Airborne Doppler Wind Lidar studies for ADM cal/val and investigations of boundary layer Arctic wind fields

- Indicates paper has been withdrawn from meeting
- Indicates an Award Winner
Thursday, 8 January 2015: 9:30 AM
211A West Building (Phoenix Convention Center - West and North Buildings)
Steven Greco, Simpson Weather Associates, Charlottesville, VA; and G. D. Emmitt, S. A. Wood, M. J. Kavaya, G. J. Koch, J. J. Cassano, and K. Hines

The launch of ESA's wind measuring Atmospheric Dynamics Mission (ADM) is currently scheduled for the latter half of 2015. Although ESA has conducted preliminary studies of the predicted instrument performance utilizing ground-based lidars (2006, 2007) and airborne lidars (2007, 2008, and 2009), they have also expressed a desire to conduct a series prelaunch exercises beginning next spring (2015) that would include joint USA-ESA airborne DWL flights near Greenland. The combination of ESA's airborne version of the direct detection technology being flown as ADM coupled with NASA's coherent detection DAWN (Doppler Aerosol WiNd lidar) would provide the critical combination of similar and dissimilar technologies appropriate for cross technology calibrations.

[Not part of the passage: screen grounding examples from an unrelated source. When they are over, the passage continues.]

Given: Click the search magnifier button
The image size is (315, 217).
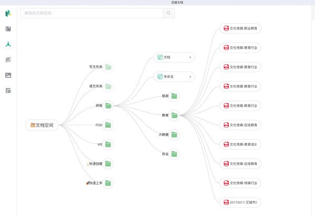Looking at the screenshot, I should coord(169,13).
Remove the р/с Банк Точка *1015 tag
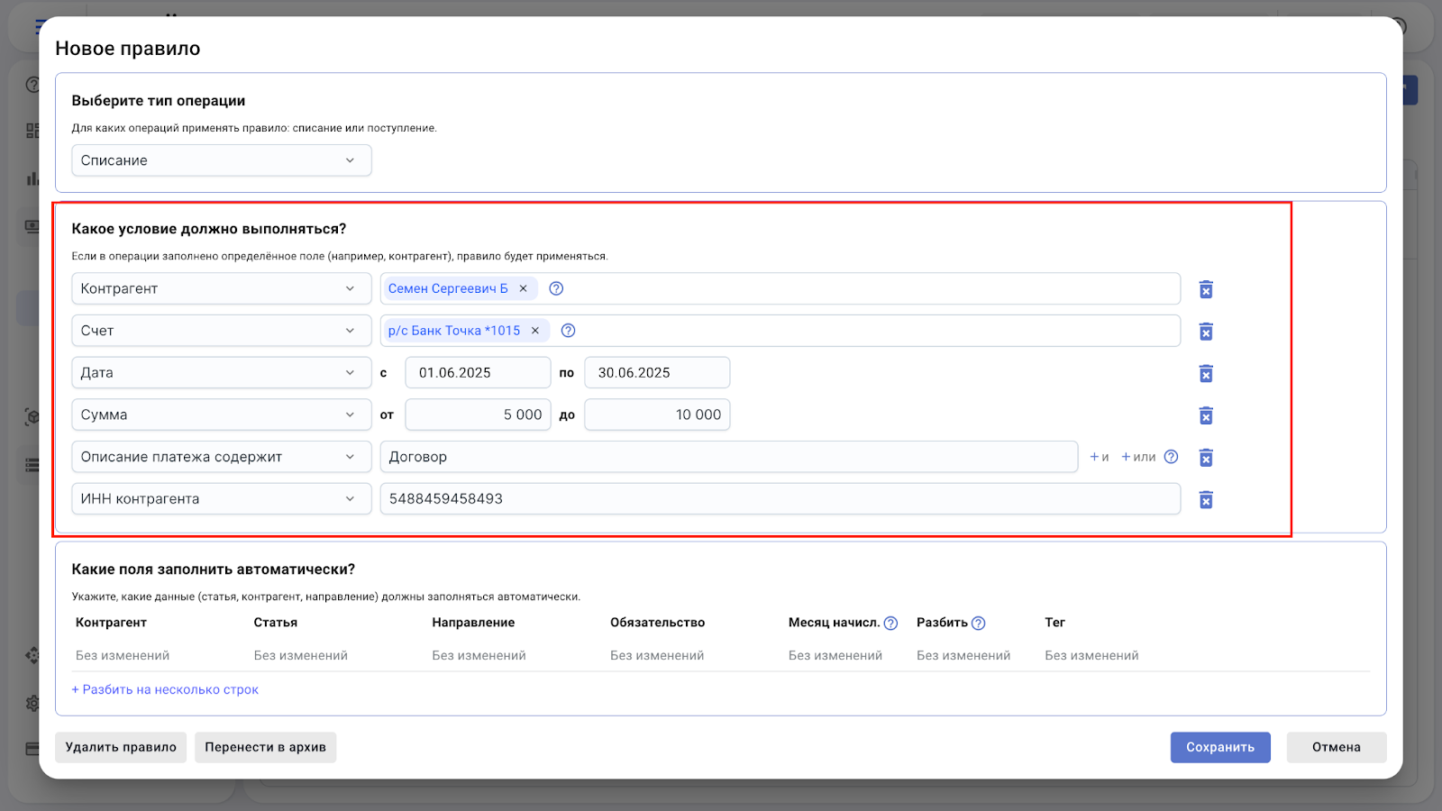This screenshot has width=1442, height=811. click(535, 331)
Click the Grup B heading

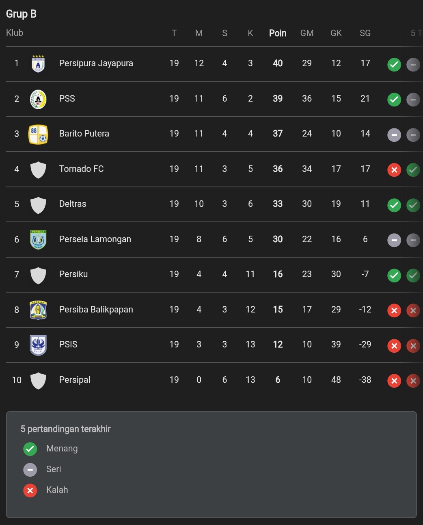(21, 14)
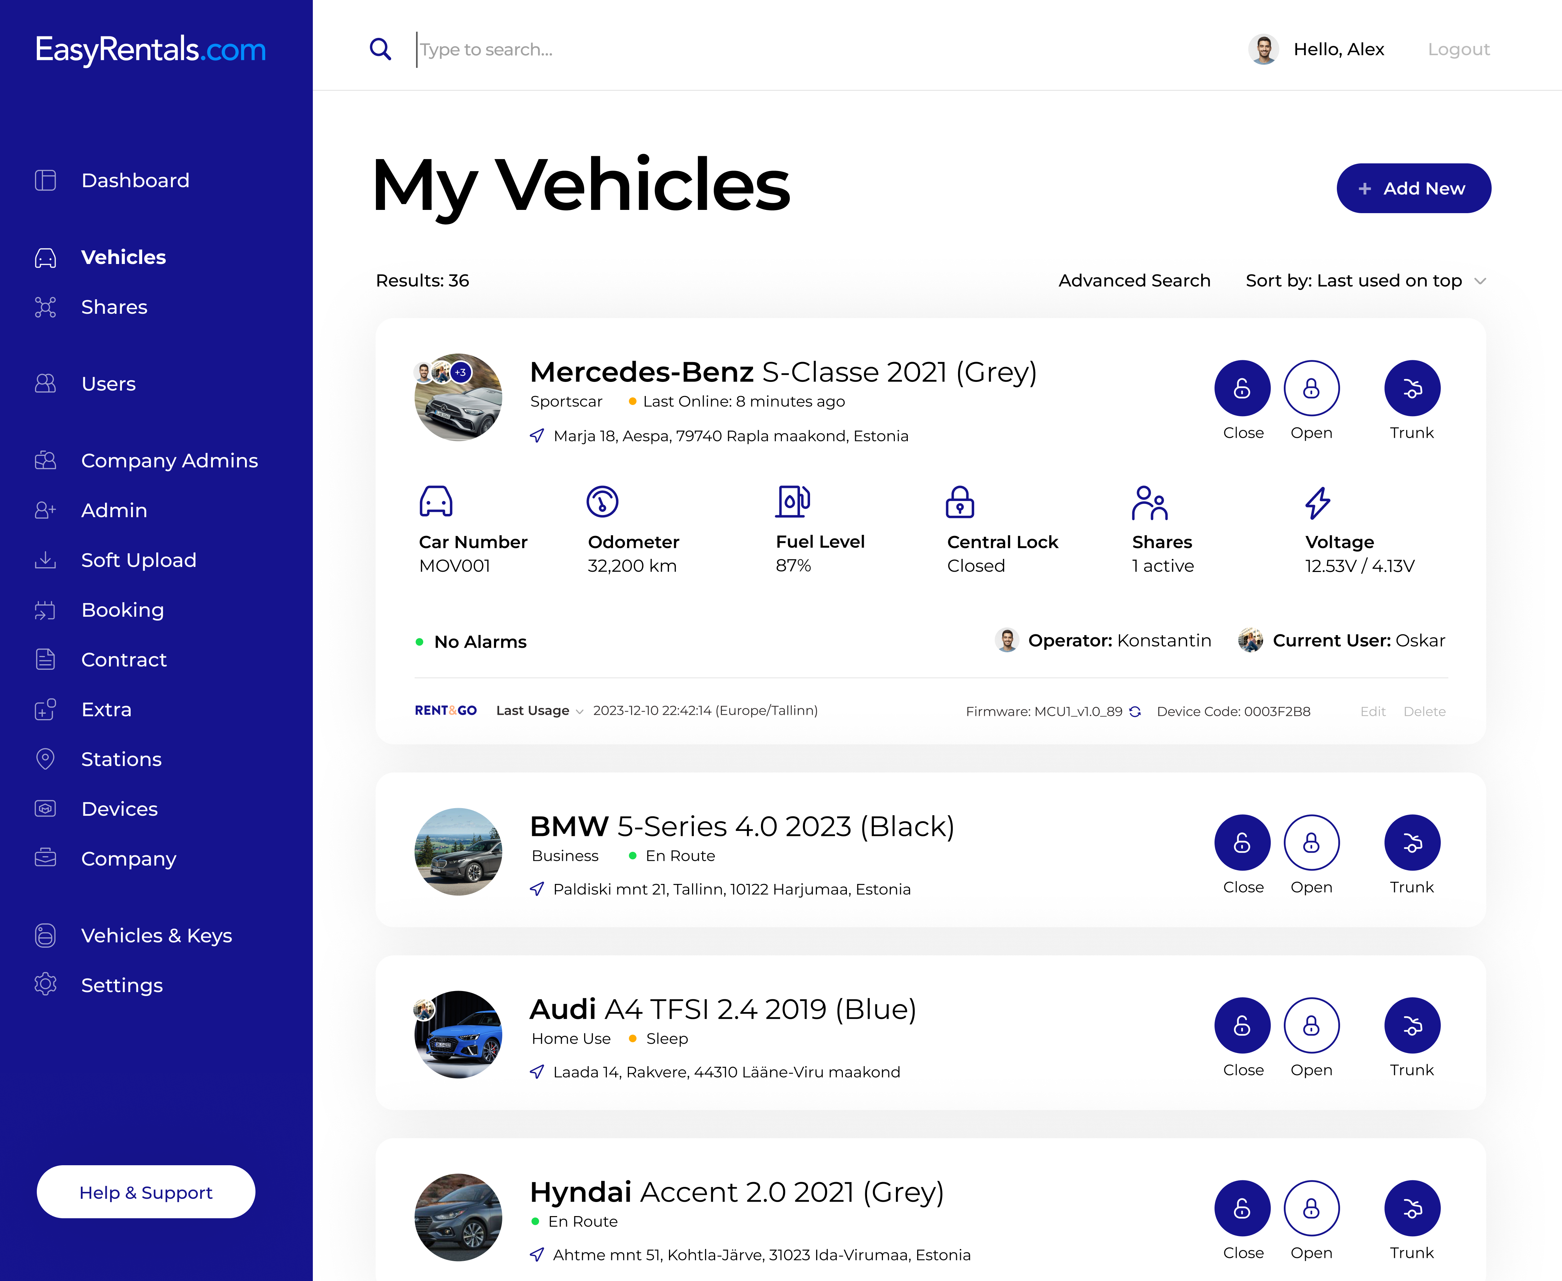1562x1281 pixels.
Task: Click the Add New button
Action: click(x=1413, y=188)
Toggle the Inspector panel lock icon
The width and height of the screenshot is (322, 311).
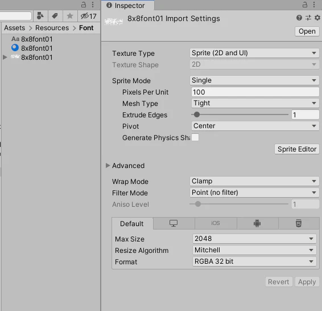pyautogui.click(x=305, y=5)
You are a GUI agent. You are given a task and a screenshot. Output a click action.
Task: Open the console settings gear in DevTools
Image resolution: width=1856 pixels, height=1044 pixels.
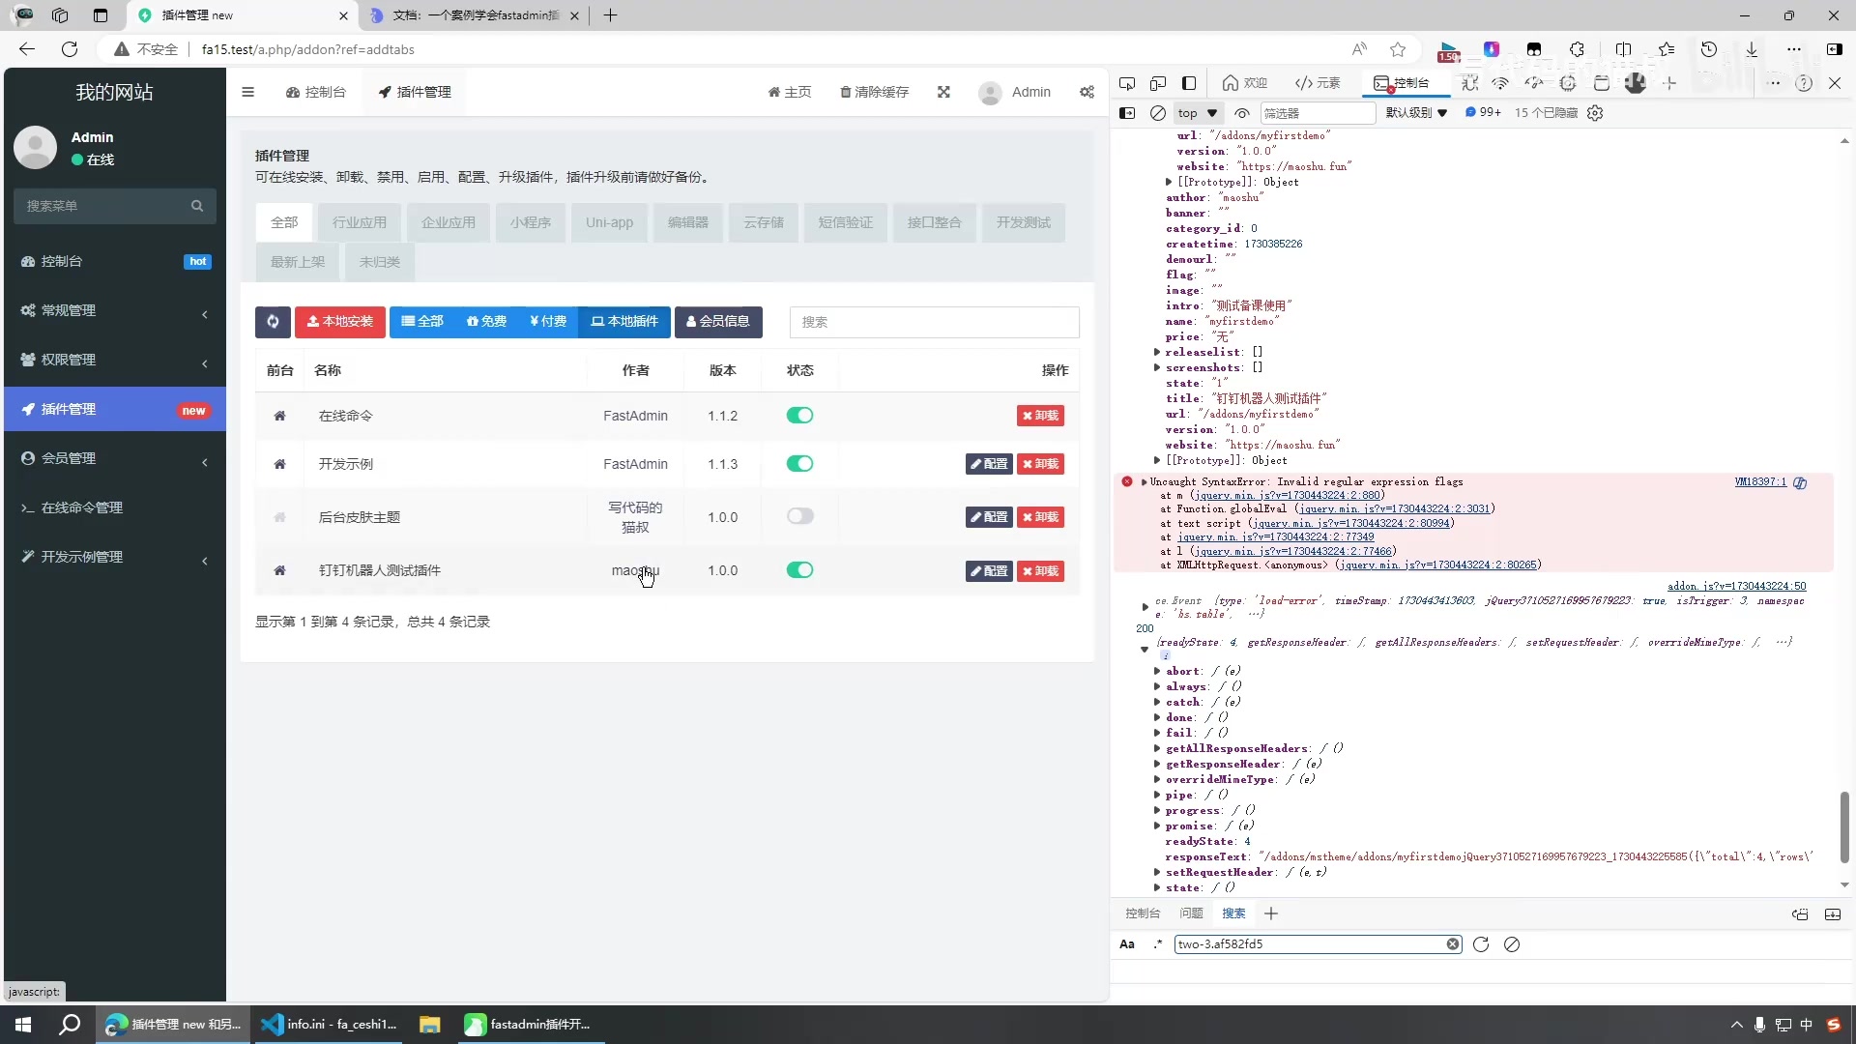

Partly in preparation for the spring 2015 collaborative effort and future cal/val studies, NASA has funded a two week Airborne Doppler Wind Lidar (ADWL) mission near the southern tip of Greenland (Kangerlussuaq) in November 2014 which will utilize NASA's DAWN on board a UC-12B aircraft. The primary objectives of this mission are: 1) Demonstrate the readiness of DAWN to participate in the joint ESA/NASA exercises in the spring of 2015 and beyond; 2) conduct underflights of currently orbiting sensors such as CALIPSO, ASCAT and MODIS (for Atmospheric Motion Vectors) to refine techniques for ADM cal/val between a space based lidar and an airborne set of sensors; and 3) collect data that will help establish expectations for comparisons using the DC-8 in 2015 and beyond.

An equally important motivation for the NASA funded November 2014 flights is to utilize the powerful DAWN ADWL to address some of the most critical issues of Arctic atmospheric science by: 1) providing validation of numerical model and reanalysis characterizations of airflow in the lower atmosphere over the open oceans, land, ice sheets and transition zones of the Arctic; 2) conduct detailed investigations into the importance of dynamic features such as the Greenland Tip Jet and organized large eddies to the transport and fluxes of heat and energy; and 3) characterize and study the wind regime of the lower atmosphere over marginal ice zones in the Arctic.

A review of the November 2014 mission will be provided, hopefully including preliminary looks at the DAWN data taken during the experiment. Preliminary thoughts and plans for the spring 2015 ADM cal/val mission and beyond based on the 2014 experience will also be discussed.